[Collected data]
*****

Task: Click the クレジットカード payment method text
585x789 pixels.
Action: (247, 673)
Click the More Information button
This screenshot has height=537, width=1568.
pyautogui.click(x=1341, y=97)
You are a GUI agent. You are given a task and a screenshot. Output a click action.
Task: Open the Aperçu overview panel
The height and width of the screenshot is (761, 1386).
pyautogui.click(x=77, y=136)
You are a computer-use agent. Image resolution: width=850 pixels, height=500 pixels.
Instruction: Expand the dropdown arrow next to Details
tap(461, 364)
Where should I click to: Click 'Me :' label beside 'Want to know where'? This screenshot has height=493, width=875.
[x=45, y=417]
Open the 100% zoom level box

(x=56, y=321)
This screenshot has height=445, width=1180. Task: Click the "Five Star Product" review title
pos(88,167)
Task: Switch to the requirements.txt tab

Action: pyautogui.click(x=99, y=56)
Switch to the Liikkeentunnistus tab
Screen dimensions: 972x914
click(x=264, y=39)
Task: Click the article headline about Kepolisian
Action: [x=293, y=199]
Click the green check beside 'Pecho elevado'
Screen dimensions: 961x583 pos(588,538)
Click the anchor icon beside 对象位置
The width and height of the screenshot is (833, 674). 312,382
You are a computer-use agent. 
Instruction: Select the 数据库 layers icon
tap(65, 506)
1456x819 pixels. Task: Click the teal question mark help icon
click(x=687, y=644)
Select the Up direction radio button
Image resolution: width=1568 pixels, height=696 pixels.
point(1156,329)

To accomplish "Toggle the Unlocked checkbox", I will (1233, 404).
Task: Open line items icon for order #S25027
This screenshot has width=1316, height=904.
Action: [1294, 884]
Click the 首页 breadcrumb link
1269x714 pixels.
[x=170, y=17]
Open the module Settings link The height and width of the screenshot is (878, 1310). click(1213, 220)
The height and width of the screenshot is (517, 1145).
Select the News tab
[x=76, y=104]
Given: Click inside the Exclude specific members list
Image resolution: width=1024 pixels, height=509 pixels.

*****

_Action item_
Precisely the line with "Click the anchor icon beside 对象位置" and the lines after it, up to the last line of the entries above, are to be reproduced, and nothing more.

_Reply to the exercise_
Click the anchor icon beside 对象位置
The width and height of the screenshot is (833, 674). 312,382
You are a computer-use agent. 
Instruction: Select the 数据库 layers icon
tap(65, 506)
1456x819 pixels. Task: Click the teal question mark help icon
click(x=687, y=644)
Select the Up direction radio button
Image resolution: width=1568 pixels, height=696 pixels.
point(1156,329)

To accomplish "Toggle the Unlocked checkbox", I will (1233, 404).
Task: Open line items icon for order #S25027
This screenshot has width=1316, height=904.
Action: [1294, 884]
Click the 首页 breadcrumb link
1269x714 pixels.
[x=170, y=17]
Open the module Settings link The height and width of the screenshot is (878, 1310). click(1213, 220)
The height and width of the screenshot is (517, 1145).
Select the News tab
[x=76, y=104]
Given: Click inside the Exclude specific members list
Image resolution: width=1024 pixels, height=509 pixels.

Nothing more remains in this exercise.